Exercise details.
After locating the line with "Nyhedsbrev (880, 67)", reproduce that line and every one following it exactly, up to the end of the entries.

Stored data.
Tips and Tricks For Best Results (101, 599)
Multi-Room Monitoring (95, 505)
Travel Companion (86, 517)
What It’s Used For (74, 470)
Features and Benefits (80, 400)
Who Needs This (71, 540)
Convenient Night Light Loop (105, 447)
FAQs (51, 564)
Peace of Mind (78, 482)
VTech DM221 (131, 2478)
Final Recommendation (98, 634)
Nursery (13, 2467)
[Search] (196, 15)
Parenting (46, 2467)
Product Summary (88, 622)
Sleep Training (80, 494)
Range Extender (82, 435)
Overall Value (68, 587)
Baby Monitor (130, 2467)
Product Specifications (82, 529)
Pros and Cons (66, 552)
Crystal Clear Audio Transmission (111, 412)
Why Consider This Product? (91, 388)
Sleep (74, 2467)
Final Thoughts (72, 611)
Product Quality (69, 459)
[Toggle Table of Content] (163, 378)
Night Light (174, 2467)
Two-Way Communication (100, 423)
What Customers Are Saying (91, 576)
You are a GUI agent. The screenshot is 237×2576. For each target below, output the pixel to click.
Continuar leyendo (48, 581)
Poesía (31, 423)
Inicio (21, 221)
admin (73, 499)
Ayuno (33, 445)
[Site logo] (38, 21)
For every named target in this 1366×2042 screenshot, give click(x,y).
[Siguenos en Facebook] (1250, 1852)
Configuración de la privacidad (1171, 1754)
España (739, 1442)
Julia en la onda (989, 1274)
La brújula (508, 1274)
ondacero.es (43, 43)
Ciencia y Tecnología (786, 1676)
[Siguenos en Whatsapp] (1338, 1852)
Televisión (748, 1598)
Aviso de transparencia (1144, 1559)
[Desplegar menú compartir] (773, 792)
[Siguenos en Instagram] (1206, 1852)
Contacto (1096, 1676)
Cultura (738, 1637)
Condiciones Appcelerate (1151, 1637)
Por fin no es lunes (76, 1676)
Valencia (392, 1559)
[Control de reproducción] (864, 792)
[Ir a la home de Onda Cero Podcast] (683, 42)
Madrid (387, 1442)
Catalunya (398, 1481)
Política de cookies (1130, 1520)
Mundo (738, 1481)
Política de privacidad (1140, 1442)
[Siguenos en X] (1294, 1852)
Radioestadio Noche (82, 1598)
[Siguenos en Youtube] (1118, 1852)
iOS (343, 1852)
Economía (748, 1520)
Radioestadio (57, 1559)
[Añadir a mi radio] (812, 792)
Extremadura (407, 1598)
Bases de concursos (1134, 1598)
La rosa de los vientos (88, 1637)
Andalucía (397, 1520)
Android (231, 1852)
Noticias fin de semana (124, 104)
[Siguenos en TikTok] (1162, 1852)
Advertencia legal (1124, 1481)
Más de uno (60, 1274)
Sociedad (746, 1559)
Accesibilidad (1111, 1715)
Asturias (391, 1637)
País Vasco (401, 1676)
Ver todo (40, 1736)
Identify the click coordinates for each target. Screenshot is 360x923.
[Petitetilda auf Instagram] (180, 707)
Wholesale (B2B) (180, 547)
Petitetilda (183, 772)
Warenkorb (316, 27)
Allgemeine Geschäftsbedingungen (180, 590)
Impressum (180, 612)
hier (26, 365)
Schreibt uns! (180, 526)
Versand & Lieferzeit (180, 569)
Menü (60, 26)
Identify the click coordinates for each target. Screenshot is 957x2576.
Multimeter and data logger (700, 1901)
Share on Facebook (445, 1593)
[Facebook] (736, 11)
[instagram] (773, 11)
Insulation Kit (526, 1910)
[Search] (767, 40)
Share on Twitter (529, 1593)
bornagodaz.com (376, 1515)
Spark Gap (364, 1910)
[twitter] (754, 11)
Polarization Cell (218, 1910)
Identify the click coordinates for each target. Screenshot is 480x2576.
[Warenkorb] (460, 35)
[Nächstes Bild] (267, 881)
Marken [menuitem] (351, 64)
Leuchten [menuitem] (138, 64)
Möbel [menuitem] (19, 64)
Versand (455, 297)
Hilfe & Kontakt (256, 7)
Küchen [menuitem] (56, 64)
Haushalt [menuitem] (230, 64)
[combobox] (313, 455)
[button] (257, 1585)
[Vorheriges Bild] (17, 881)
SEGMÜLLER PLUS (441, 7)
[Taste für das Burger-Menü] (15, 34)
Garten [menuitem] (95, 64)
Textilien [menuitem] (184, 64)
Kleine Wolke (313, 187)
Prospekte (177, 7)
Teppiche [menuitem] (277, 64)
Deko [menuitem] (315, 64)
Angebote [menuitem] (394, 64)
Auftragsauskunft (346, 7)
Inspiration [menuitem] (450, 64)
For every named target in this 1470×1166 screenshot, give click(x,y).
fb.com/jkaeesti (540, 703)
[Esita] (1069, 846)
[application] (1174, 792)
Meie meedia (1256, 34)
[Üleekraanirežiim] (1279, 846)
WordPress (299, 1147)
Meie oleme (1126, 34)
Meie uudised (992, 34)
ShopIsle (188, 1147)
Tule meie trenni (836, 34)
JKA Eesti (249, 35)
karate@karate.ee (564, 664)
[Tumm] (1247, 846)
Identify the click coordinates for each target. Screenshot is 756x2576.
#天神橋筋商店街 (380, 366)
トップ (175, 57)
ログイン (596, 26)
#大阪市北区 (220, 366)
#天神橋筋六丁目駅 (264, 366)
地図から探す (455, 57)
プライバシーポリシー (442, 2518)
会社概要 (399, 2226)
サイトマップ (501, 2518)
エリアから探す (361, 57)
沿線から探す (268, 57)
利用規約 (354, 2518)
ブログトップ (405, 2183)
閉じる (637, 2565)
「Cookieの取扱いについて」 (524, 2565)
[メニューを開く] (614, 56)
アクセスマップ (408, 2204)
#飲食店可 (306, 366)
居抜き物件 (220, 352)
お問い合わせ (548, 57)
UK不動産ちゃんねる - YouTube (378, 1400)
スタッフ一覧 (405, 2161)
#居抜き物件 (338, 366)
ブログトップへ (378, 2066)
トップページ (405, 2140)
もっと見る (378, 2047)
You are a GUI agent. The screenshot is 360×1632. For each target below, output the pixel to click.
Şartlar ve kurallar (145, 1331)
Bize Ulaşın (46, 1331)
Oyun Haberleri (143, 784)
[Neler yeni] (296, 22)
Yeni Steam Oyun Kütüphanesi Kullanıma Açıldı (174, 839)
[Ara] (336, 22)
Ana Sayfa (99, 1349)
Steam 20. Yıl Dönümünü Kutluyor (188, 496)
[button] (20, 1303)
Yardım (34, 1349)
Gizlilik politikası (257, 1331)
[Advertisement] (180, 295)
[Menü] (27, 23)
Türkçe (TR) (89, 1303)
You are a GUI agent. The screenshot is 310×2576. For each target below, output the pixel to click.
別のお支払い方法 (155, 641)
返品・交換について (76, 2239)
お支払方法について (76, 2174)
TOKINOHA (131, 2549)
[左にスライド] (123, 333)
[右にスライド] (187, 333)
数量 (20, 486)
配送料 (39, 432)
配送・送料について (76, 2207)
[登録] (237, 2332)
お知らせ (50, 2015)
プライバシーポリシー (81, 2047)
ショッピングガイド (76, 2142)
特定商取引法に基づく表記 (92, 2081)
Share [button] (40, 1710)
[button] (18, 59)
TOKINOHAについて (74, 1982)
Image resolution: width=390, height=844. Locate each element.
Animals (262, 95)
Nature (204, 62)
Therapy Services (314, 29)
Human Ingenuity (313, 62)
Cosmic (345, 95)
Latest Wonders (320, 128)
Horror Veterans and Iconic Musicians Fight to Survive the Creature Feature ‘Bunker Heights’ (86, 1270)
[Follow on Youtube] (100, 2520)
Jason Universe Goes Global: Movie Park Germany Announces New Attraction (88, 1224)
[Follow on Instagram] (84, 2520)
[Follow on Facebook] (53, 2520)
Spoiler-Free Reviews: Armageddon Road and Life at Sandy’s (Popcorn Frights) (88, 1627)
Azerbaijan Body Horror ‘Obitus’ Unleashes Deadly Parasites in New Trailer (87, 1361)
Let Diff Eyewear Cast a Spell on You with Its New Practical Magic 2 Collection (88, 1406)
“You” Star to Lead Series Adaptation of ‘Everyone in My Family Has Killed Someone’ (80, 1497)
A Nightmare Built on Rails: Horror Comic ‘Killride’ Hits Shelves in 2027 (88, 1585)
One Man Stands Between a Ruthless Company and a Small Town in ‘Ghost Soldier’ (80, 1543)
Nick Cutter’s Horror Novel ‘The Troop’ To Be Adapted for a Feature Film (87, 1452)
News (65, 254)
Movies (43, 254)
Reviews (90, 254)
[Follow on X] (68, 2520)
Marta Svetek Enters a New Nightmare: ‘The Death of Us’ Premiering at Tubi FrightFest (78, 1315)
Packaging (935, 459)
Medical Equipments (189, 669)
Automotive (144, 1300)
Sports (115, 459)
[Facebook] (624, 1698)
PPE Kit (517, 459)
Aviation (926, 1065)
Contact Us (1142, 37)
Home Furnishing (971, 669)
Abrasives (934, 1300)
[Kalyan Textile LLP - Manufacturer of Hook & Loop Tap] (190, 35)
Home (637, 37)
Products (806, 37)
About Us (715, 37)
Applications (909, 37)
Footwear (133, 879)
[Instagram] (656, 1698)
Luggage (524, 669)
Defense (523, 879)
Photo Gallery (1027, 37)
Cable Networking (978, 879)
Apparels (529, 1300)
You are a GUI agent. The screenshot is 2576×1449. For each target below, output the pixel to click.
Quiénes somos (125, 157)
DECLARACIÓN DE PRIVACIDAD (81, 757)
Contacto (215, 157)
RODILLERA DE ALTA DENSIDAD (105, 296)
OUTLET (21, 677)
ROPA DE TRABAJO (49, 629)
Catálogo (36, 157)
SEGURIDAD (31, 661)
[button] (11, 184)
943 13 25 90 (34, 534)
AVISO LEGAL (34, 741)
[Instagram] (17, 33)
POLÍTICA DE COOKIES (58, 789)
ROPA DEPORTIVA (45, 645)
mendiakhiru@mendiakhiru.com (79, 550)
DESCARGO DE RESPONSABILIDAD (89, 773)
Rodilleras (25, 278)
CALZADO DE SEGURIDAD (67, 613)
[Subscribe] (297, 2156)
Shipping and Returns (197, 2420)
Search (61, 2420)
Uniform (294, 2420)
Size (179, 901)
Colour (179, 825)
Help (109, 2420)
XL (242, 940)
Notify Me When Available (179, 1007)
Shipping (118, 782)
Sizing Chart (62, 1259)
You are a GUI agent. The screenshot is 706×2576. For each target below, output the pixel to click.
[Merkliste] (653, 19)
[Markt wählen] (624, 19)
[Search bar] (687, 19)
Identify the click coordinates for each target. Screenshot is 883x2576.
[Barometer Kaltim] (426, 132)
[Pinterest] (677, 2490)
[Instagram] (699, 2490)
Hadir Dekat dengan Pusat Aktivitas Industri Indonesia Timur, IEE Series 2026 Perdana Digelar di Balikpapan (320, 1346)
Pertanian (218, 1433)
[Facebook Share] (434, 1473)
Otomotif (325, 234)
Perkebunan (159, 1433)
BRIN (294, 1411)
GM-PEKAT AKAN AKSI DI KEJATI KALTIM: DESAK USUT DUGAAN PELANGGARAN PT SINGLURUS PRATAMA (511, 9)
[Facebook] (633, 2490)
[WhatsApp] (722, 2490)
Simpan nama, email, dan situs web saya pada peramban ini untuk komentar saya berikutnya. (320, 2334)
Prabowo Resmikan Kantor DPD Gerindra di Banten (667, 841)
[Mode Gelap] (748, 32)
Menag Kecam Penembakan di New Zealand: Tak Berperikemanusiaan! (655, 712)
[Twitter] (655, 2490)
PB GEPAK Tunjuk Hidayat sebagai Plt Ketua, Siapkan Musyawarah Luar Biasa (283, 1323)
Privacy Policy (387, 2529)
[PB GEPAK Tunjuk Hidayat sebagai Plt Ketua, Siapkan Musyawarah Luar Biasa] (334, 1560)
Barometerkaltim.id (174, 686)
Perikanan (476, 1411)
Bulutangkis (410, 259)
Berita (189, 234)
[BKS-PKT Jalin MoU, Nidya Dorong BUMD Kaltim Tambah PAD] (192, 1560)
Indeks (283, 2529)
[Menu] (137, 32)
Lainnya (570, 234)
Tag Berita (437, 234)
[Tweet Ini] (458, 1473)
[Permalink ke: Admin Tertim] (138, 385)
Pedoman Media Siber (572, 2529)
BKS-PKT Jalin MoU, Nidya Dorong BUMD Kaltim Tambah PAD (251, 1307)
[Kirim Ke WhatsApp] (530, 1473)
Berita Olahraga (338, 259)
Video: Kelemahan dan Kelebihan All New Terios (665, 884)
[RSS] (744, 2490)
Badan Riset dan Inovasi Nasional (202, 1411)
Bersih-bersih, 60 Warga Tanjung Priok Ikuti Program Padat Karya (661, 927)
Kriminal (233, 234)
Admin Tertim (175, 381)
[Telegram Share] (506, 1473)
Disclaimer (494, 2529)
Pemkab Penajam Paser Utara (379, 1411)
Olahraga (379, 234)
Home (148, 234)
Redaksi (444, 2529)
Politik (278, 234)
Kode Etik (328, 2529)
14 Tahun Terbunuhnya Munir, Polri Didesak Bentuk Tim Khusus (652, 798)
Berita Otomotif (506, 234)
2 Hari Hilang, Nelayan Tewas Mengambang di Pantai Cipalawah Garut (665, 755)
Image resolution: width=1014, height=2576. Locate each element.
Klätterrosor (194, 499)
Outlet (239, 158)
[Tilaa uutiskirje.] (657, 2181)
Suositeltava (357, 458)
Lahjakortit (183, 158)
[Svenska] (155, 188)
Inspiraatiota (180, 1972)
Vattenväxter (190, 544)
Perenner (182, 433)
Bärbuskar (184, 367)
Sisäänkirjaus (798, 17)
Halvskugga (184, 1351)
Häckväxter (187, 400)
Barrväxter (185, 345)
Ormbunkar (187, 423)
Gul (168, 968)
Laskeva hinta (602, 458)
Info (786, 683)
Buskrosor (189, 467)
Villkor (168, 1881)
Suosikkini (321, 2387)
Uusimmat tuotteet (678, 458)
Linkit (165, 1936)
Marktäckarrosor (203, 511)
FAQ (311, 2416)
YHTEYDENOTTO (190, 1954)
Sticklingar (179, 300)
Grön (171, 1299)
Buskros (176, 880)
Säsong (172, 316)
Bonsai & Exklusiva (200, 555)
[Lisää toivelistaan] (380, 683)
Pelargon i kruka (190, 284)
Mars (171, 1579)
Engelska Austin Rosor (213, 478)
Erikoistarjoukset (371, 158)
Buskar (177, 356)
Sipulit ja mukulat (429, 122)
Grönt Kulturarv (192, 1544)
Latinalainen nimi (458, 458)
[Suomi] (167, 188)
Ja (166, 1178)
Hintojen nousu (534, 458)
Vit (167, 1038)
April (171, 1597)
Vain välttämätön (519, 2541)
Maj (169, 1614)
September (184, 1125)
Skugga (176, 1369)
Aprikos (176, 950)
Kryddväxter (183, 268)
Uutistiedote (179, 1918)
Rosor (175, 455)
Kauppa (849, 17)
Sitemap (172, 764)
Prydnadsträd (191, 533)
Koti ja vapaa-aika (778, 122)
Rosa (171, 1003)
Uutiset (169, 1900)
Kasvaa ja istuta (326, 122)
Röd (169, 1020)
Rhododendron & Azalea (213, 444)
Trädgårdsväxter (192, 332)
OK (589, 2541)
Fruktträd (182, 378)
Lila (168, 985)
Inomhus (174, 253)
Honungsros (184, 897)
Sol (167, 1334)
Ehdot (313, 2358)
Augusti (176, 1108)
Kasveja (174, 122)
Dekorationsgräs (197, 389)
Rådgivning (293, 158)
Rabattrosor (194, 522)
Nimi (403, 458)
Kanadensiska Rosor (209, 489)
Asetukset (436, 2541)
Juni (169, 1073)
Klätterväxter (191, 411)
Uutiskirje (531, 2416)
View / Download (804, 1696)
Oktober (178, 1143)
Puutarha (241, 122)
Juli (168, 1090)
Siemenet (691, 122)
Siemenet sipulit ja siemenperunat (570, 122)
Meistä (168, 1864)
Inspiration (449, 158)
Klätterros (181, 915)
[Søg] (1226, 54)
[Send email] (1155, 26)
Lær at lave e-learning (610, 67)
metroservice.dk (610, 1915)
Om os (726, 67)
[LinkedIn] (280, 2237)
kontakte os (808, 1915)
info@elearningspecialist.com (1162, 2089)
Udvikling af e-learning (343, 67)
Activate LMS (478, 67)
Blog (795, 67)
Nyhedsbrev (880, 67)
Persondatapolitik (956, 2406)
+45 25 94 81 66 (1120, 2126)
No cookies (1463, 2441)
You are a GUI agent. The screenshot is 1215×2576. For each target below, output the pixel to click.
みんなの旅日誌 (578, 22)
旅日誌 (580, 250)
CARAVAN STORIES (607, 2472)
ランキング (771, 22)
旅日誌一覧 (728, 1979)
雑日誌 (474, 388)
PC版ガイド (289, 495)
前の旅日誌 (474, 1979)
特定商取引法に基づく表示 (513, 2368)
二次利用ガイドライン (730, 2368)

Exercise solution.
Nyhedsbrev (880, 67)
Persondatapolitik (956, 2406)
+45 25 94 81 66 (1120, 2126)
No cookies (1463, 2441)
You are a GUI agent. The screenshot is 1215×2576. For each target below, output the pixel to click.
みんなの旅日誌 (578, 22)
旅日誌 (580, 250)
CARAVAN STORIES (607, 2472)
ランキング (771, 22)
旅日誌一覧 (728, 1979)
雑日誌 (474, 388)
PC版ガイド (289, 495)
前の旅日誌 (474, 1979)
特定商取引法に基づく表示 (513, 2368)
二次利用ガイドライン (730, 2368)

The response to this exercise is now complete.